Exercise. Starting with the line where "This screenshot has height=403, width=800." appears, print every line through the end of the entries below exactly as it stands, and leave out the pictures.

Collected data entries:
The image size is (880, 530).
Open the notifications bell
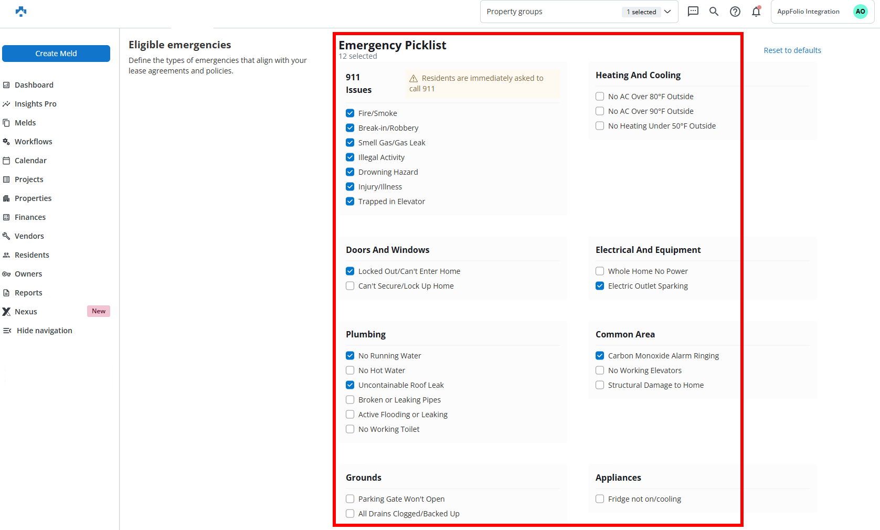[x=756, y=12]
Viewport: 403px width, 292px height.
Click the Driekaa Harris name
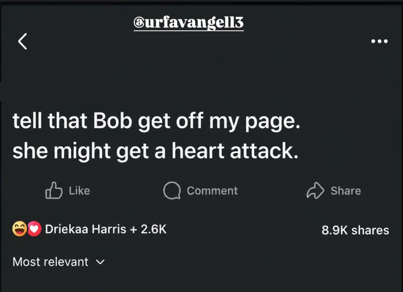(86, 229)
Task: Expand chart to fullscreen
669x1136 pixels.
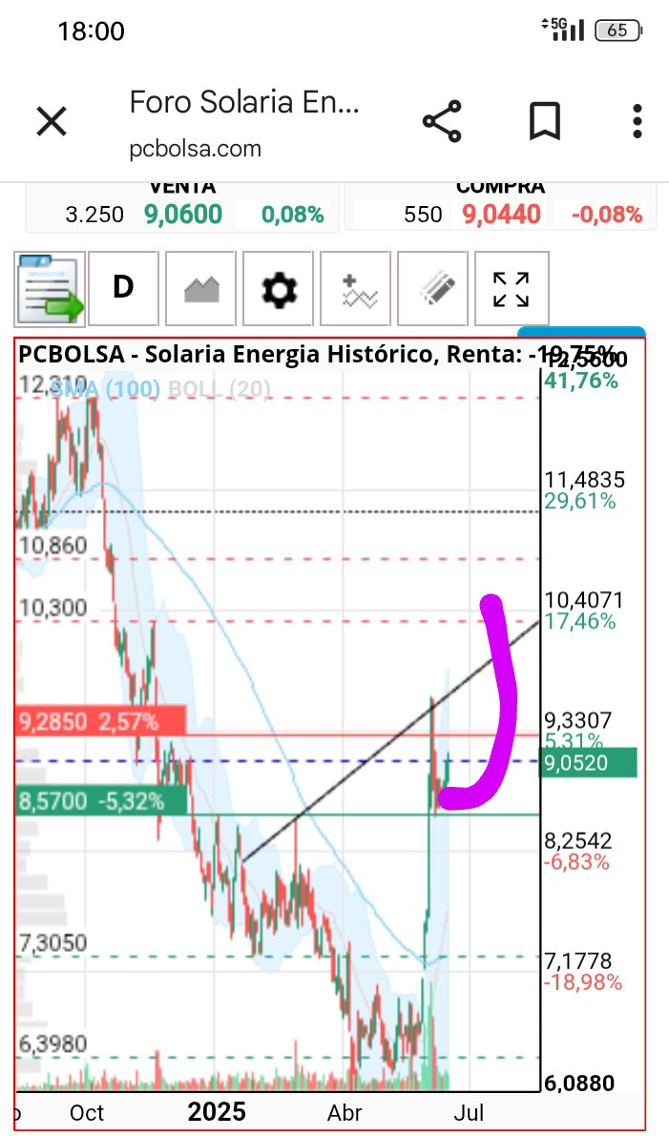Action: coord(511,288)
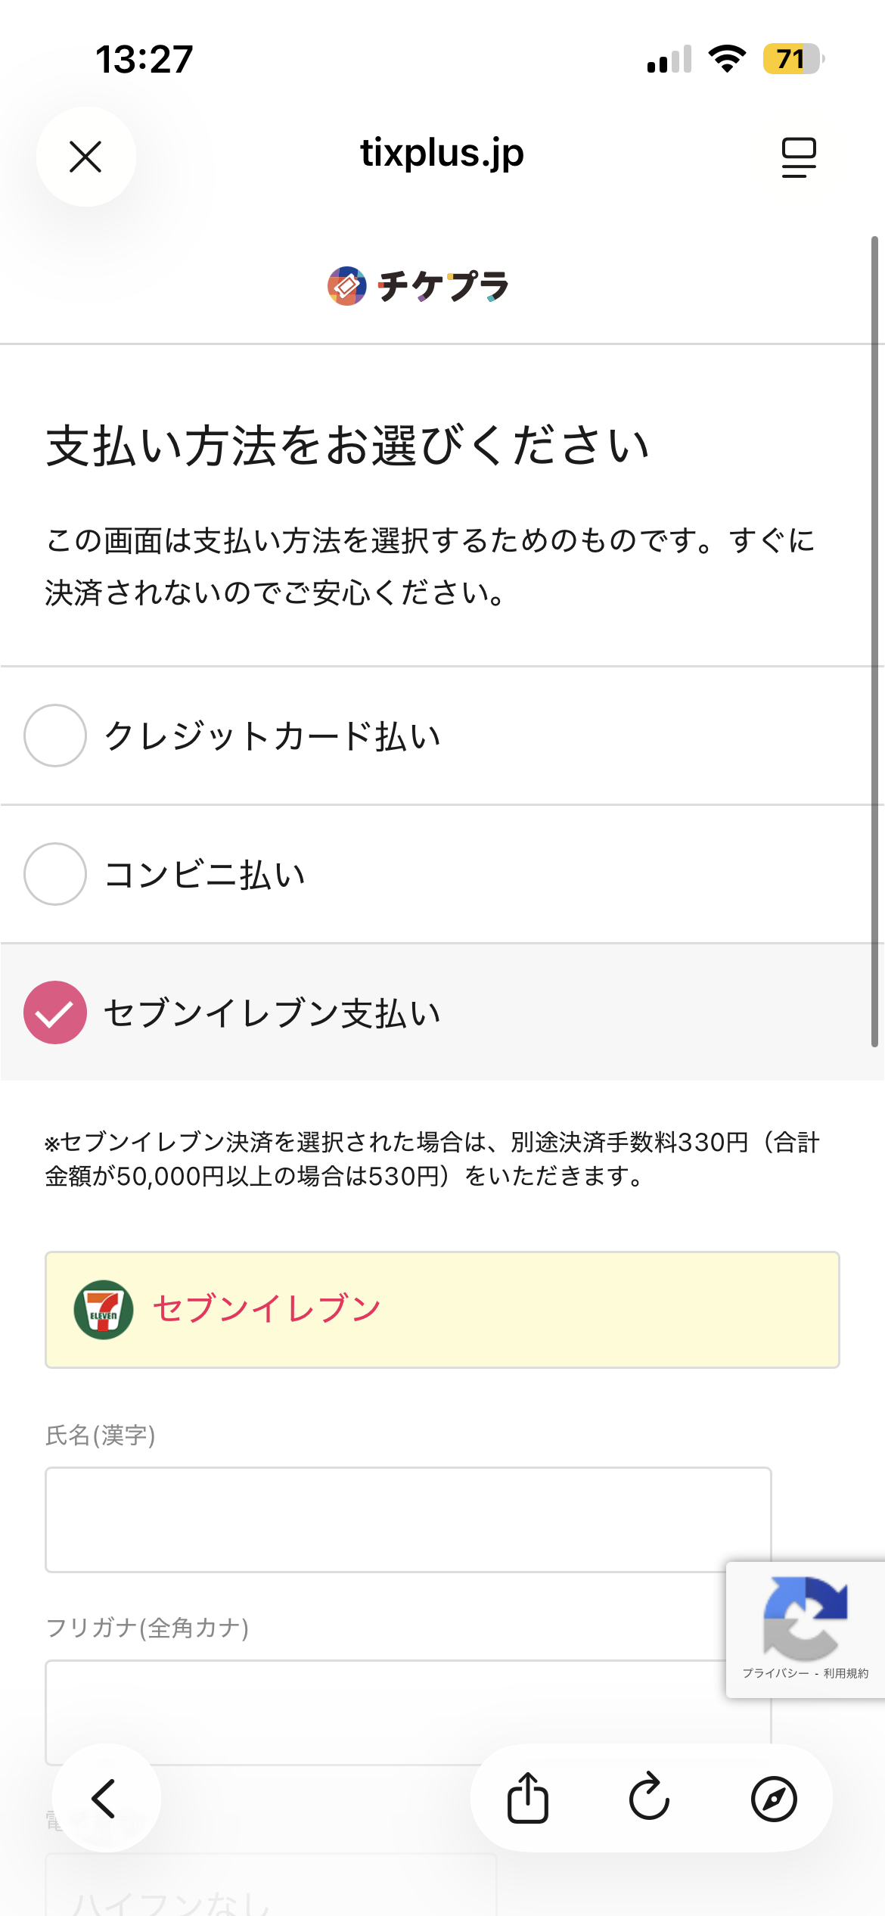Open reCAPTCHA プライバシー link

pos(775,1673)
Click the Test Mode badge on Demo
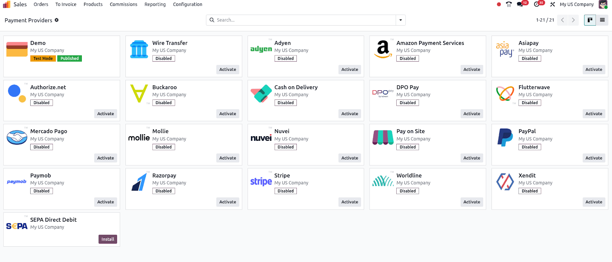Image resolution: width=612 pixels, height=262 pixels. (x=43, y=59)
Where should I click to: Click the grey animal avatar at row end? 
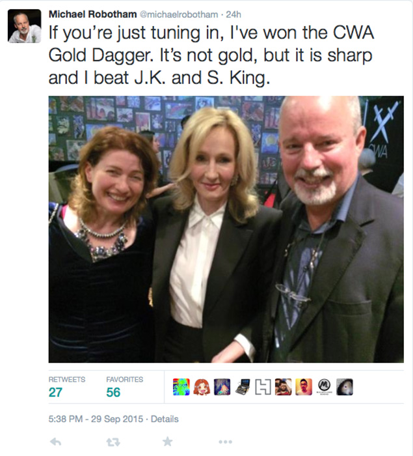click(x=345, y=387)
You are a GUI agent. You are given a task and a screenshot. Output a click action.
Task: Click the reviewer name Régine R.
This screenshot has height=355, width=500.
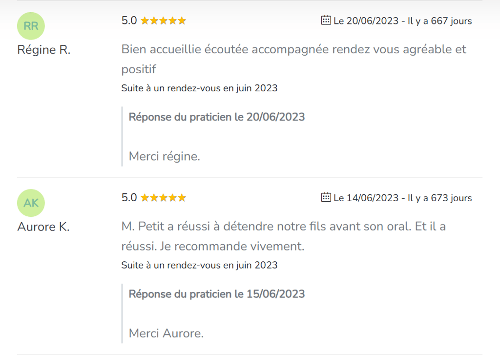pos(44,50)
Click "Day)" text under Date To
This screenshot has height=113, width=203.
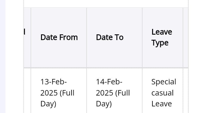(x=104, y=104)
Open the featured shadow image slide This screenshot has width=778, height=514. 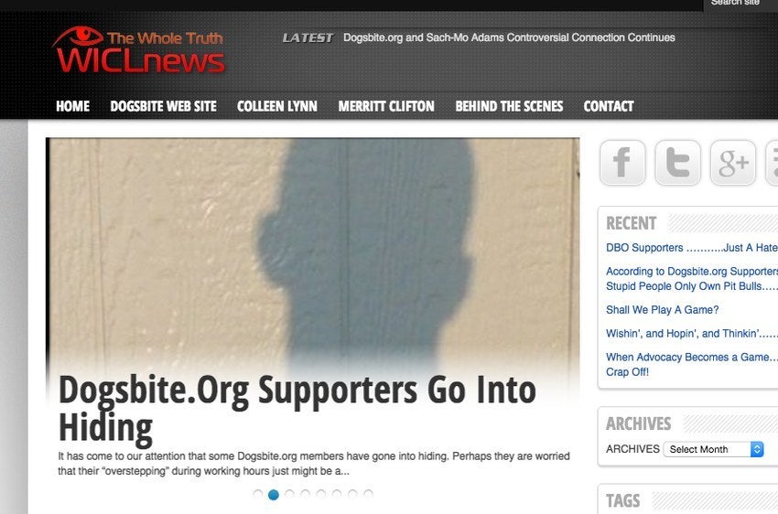[313, 255]
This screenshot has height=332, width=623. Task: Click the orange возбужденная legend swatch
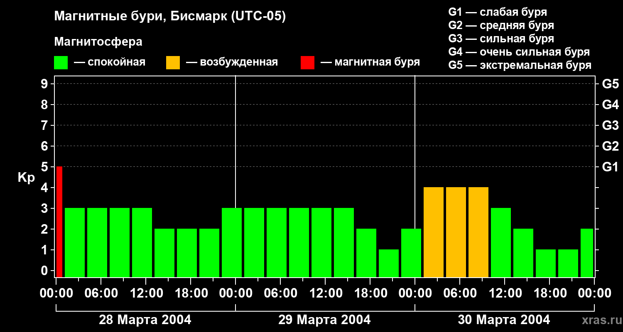tap(173, 63)
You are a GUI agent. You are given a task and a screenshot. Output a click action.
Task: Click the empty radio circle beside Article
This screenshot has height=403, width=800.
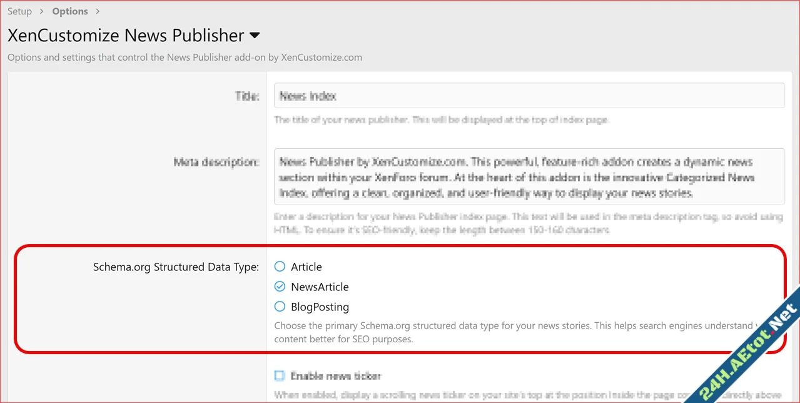[x=279, y=266]
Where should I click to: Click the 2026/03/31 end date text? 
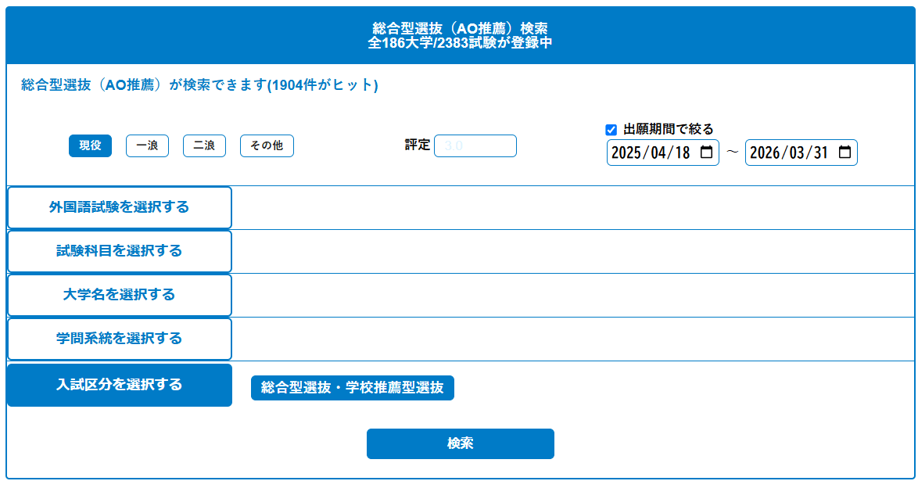click(x=788, y=153)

Your response.
This screenshot has height=403, width=800.
[x=279, y=266]
Where should I click to: Click the 2026/03/31 end date text? 
click(x=788, y=153)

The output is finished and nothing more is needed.